Me quedé asombrado. El duque de Merton era la desesperación de las madres casamenteras. Era un joven de tendencias románticas, ferviente católico, y estaba dominado completamente por su madre, la duquesa viuda. Aquel joven se dedicaba, como distracción principal, a coleccionar porcelanas chinas, y nunca se había fijado en una mujer.
-Estoy enamoradísima de él -continuó Jane-. Es completamente distinto a todos los hombres que he encontrado hasta ahora; parece un monje de leyenda. Además tiene un palacio maravilloso -se detuvo un momento y siguió-: En cuanto me case dejaré el teatro para siempre.
-Pero por ahora -dijo Poirot- lord Edgware es una barrera para
todos esos ensueños.
-¡Oh, sí!, y eso me vuelve loca -se inclinó pensativa-. Si al menos estuviésemos en Chicago, podría hacerle «despachar» fácilmente; pero aquí es imposible encontrar un pistolero.
-Aquí -dijo Poirot- creemos que todo ser humano tiene derecho a la vida.
Se oyó un golpe en la puerta y entró un camarero con las bandejas de la cena. Jane Wilkinson siguió discutiendo como si no hubiese nadie.
-Claro que yo no voy a pedirle que le mate.
-Merci, madame.
-Yo pensaba que usted podría ir a discutir hábilmente con él hasta meterle en el cerebro la idea del divorcio. Eso creo que lo lograría
usted.
-Me parece que exagera mi poder de persuasión, señora.
-No; y estoy segura de que usted hará algo -se inclinó ávidamente hacia adelante, con sus azules ojos muy abiertos- por mi felicidad, ¿verdad?
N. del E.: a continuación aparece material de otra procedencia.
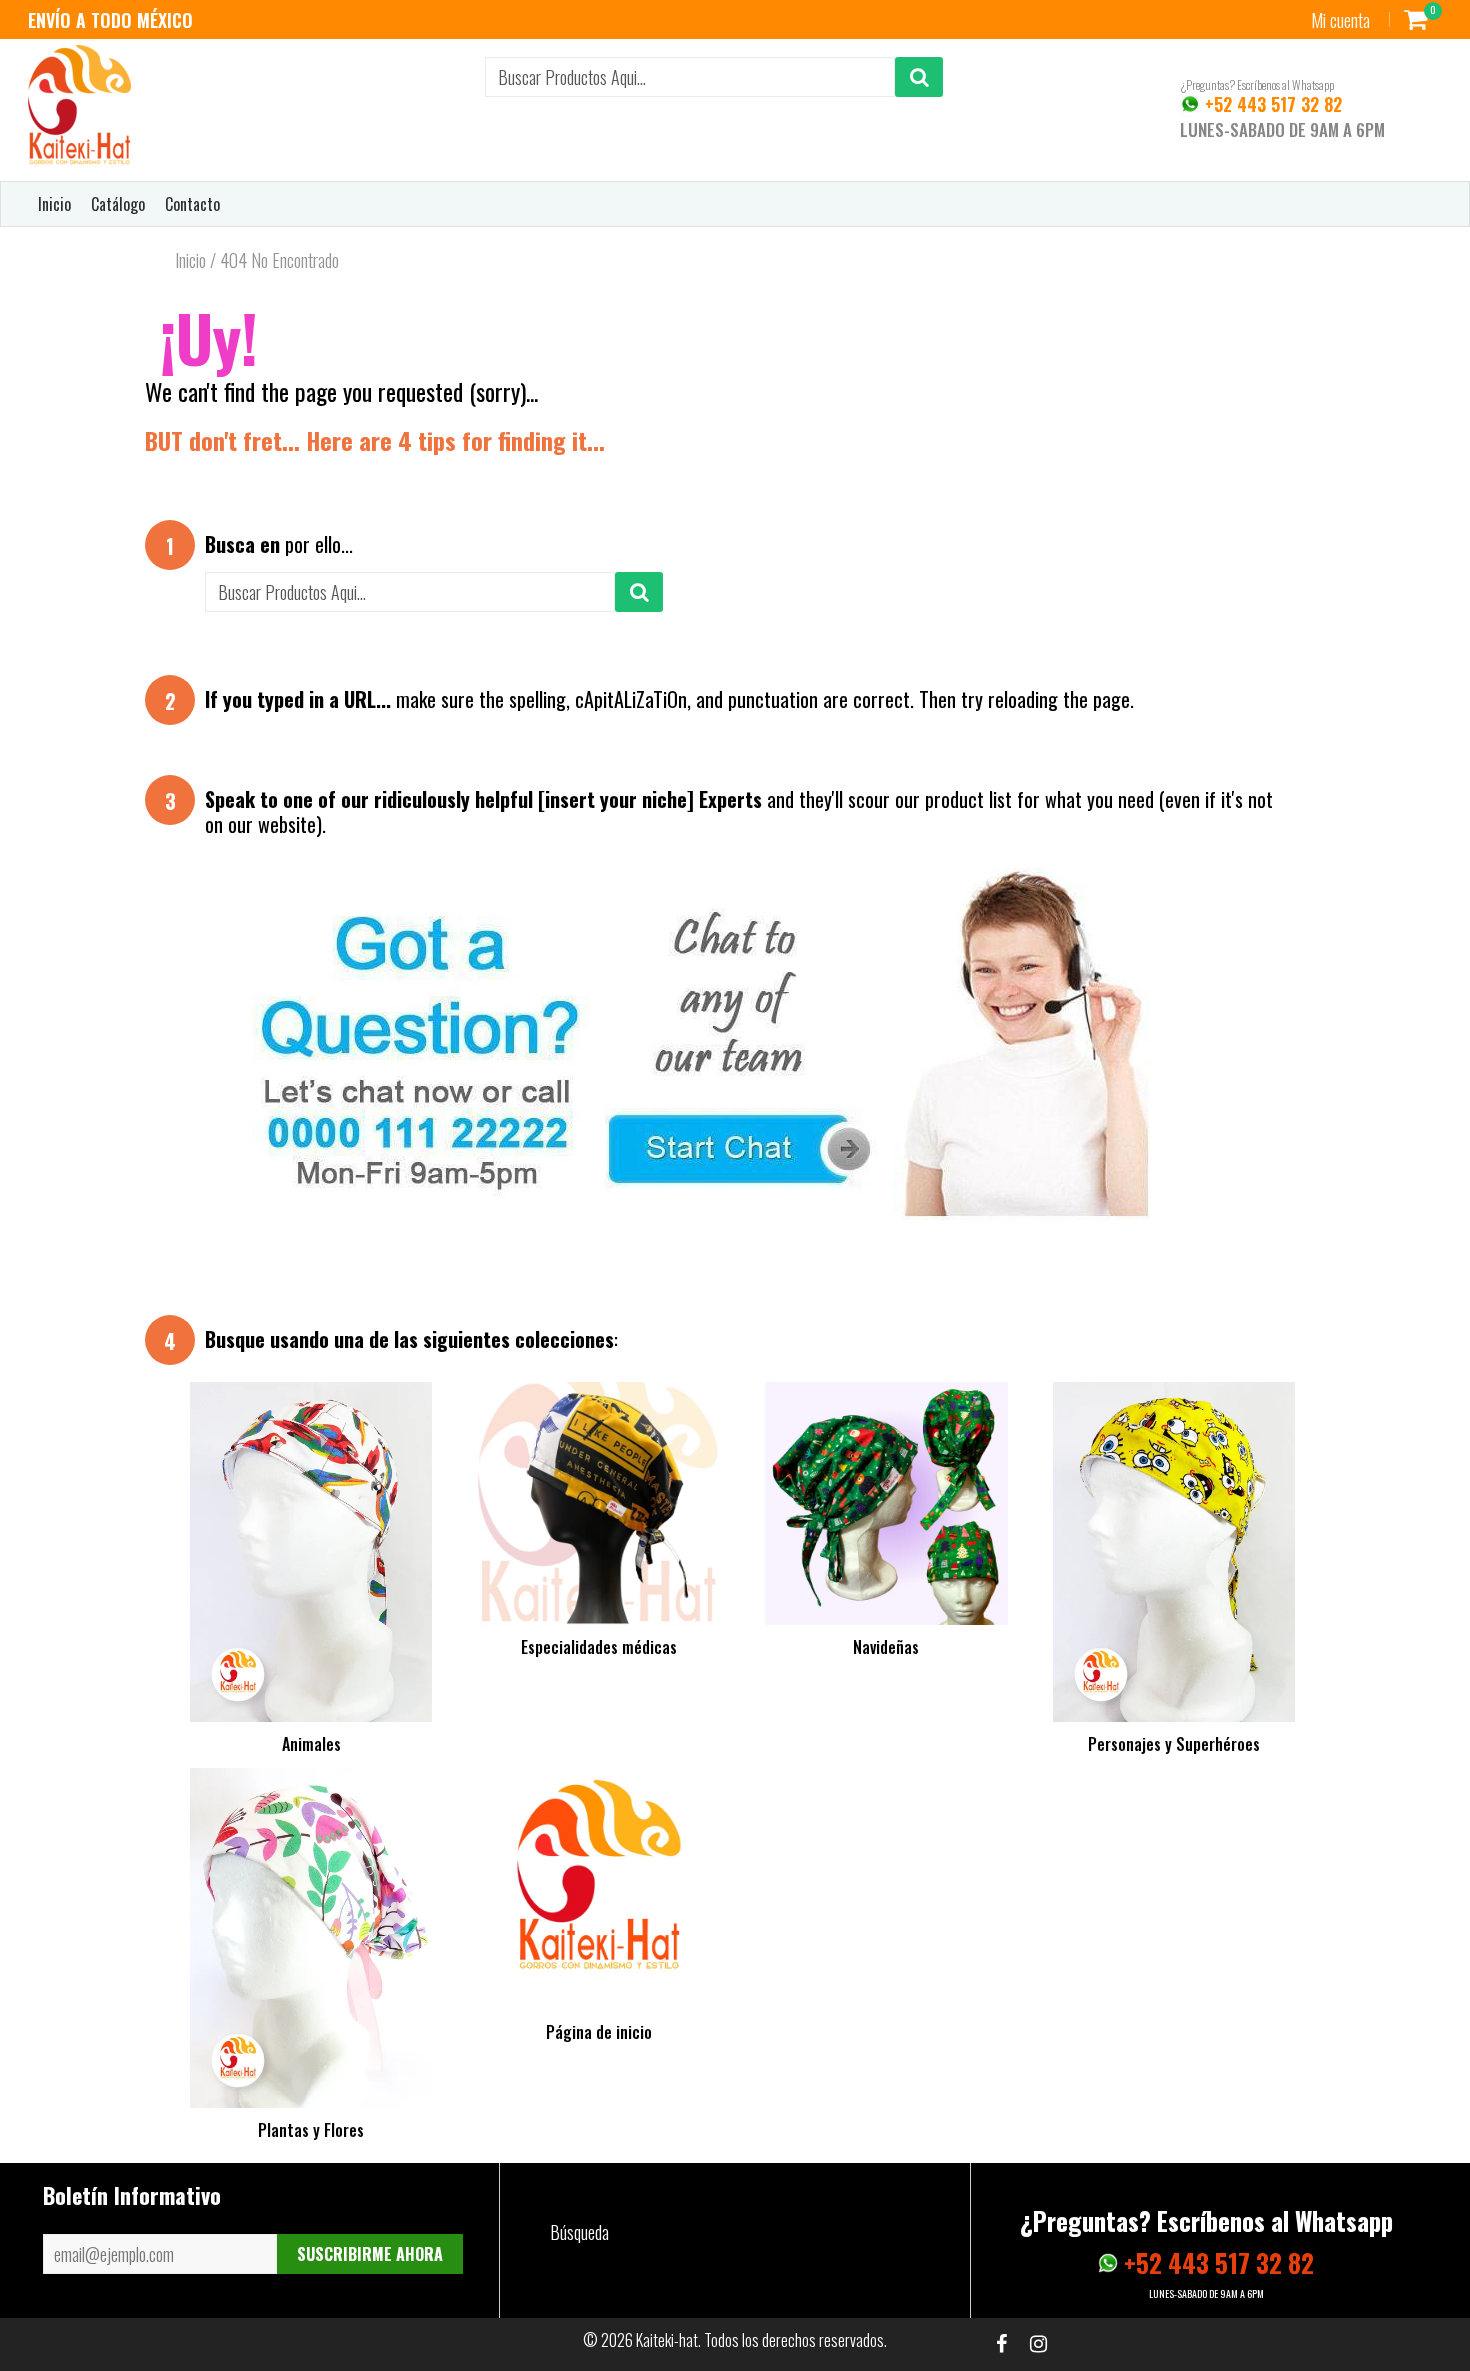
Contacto (192, 204)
-Me gustaría poder hacer la felicidad de todo el mundo -dijo Poirot.
-Sí; pero yo no le pido que haga la de todo el mundo; yo sólo pienso en mí.
-Me parece que usted siempre ha pensado así -dijo Poirot, sonriendo.
-¿Me cree usted acaso egoísta?
-¡Oh!, no digo eso, señora.
-Si antes he hablado así es porque no quiero ser desgraciada. Lo único que quiero es que me conceda el divorcio o que se muera. En
realidad -dijo pensativamente-, sería mejor que se muriese; así me vería antes libre de él -miró a Poirot, como si esperase su asentimiento-. Querrá usted ayudarme, ¿verdad, monsieur Poirot? -se puso en pie y cogió su blanco abrigo. Se oían voces en el corredor. La puerta estaba entreabierta-. Si usted no quiere...
-Y si yo no quiero, ¿qué pasará? Se echó a reír.